◆ Work to be completed: If a line in the entries below includes "presentation", pick it out and copy it.

◆ Saved entries:
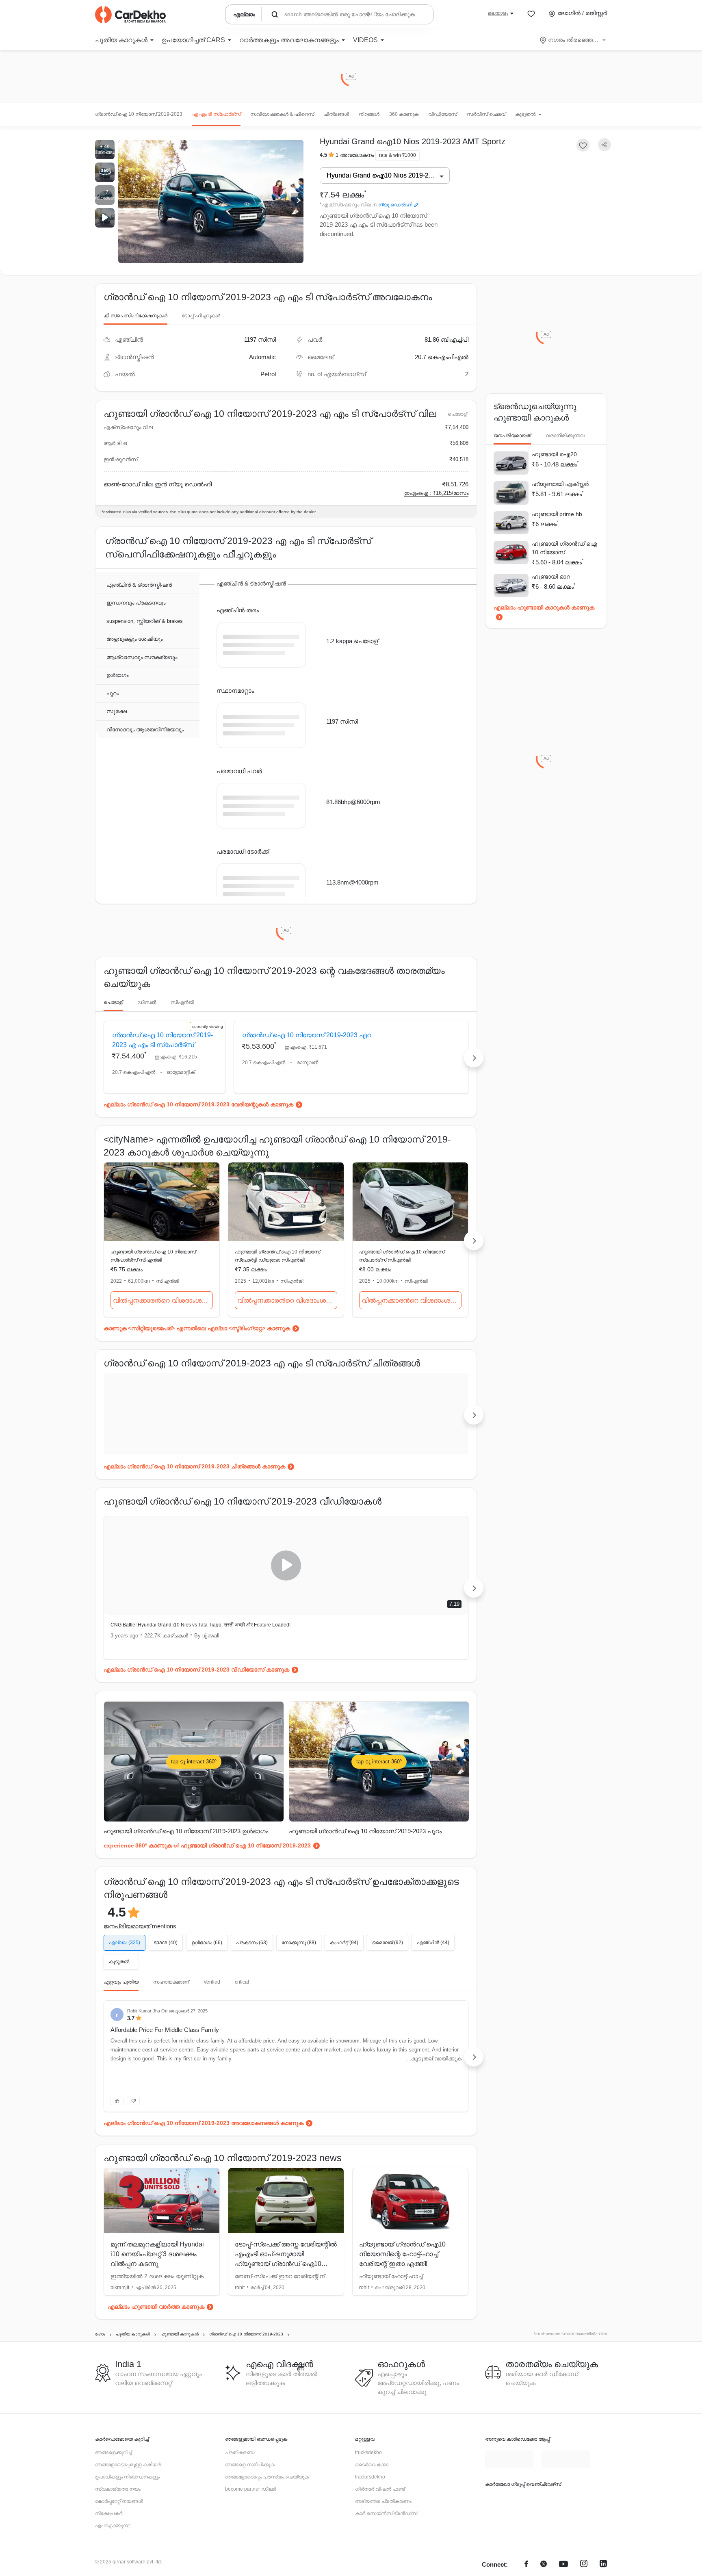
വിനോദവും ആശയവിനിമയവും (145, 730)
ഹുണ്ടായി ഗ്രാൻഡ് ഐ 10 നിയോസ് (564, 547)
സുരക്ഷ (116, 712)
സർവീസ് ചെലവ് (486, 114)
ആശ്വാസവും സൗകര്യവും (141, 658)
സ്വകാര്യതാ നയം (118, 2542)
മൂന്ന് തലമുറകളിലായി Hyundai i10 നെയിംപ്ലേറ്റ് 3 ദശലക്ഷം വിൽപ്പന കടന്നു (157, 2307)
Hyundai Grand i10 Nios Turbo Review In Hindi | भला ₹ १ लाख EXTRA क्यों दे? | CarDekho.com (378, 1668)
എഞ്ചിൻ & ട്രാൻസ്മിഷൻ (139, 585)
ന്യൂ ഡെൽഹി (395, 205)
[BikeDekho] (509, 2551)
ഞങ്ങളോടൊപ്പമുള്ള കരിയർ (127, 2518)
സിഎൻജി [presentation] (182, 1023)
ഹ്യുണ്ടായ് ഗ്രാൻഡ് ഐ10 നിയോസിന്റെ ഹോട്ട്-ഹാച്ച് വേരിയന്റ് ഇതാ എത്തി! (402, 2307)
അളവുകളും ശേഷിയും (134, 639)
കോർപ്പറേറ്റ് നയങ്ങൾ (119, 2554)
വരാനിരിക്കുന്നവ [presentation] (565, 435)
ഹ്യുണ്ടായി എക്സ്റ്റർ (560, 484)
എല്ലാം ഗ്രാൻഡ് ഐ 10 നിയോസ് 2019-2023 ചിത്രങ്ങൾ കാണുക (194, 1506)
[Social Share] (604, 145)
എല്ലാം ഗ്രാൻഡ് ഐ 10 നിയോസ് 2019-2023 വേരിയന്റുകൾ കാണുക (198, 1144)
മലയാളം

◆ Reply:
സിഎൻജി [presentation] (182, 1023)
വരാനിരിക്കുന്നവ [presentation] (565, 435)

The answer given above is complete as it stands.